In support of his assertions, Syed focuses on a Chinese table tennis player, Rong Guotuan, who won the world singles title in 1959. Rong, says Syed, was placed under house arrest and then solitary confinement during the Cultural Revolution by Red Guards prior to committing suicide after being forced to admit imaginary crimes. The thrust of Syed’s argument is to blame China for Rong’s suicide and by implication, for the Cultural Revolution. The error in Syed’s narrative is the assumption that the Cultural Revolution was caused by the present leaders of China when the exact opposite is the case.

The Cultural Revolution was a bad time for China as Far-Left leaders took control of the Party, mis-directed the revolutionary enthusiasm of the young Red Guards that led to a civil war which commenced on 1 May 1966 and ended with the arrest of the Gang of Four in October 1976 and the eventual return to power of Deng Hsiaoping (who had himself, along with President Liu Shaoqi been the principal target of the Gang of Four).

The Party, the main governing body in China, was split. The economy suffered as growth fell away. Schools were closed and many Red Guards imposed unspeakable brutality as they roamed the cities and countryside armed with the Little Red Book seeking to impose a far Left political programme.

The point to be made in this article is that it was the present leaders of China today who were the determined opponents of the very Red Guards that persecuted citizens such as Rong Guotuan. Today’s leaders were at the forefront of the struggle against the Far Left. They succeeded in overthrowing the Gang of Four and bringing China back to the path of sensible and prolonged economic development and political stability. This is disregarded by Mr Syed.

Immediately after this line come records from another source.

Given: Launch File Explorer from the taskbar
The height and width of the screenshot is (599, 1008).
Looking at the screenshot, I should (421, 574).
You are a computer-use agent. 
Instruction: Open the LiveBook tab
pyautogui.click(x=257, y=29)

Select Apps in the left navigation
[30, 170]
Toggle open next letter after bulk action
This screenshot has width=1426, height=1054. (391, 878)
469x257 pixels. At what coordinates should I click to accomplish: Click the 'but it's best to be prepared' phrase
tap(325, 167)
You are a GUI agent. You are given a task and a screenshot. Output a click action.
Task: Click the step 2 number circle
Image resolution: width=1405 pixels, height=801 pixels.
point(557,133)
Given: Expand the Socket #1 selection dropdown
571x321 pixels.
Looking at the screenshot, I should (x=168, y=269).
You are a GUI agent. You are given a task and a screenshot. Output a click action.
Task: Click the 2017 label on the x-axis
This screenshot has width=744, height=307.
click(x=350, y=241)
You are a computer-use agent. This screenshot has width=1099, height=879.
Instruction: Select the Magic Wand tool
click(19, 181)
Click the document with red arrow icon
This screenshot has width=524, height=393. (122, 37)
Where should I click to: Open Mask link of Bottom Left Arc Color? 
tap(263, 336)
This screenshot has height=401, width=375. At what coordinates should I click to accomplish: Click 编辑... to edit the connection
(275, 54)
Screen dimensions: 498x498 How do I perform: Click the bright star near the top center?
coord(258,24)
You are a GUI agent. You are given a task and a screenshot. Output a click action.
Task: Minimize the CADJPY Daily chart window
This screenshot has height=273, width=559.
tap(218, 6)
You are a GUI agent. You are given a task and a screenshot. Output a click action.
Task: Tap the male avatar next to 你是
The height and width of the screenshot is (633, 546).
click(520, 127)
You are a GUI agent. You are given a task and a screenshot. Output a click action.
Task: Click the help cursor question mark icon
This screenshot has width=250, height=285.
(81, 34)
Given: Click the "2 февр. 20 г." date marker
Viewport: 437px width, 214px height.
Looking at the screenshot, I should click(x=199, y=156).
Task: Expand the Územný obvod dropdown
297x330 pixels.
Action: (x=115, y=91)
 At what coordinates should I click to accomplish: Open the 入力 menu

There is no question that the Cultural Revolution was a bad period in Chinese history. The Civil War was violent and many innocent citizens who refused to pay homage to the marauding Red Guards paid for their principled refusal with their lives. It also led to a re-assessment of the role of Mao Tsetung.

Now he is recognised as a leader who made a big contribution to the creation of the New China in 1949 but who is also blamed for much of the misplaced political extremism that damaged China so significantly between 1966 and 1976. Mao’s portrait still adorns the entrance to the Forbidden City in recognition of his leadership in creating the Peoples Republic of China. New China but a full assessment of his career needs to take into account his responsibility for the significant failings of the Cultural Revolution.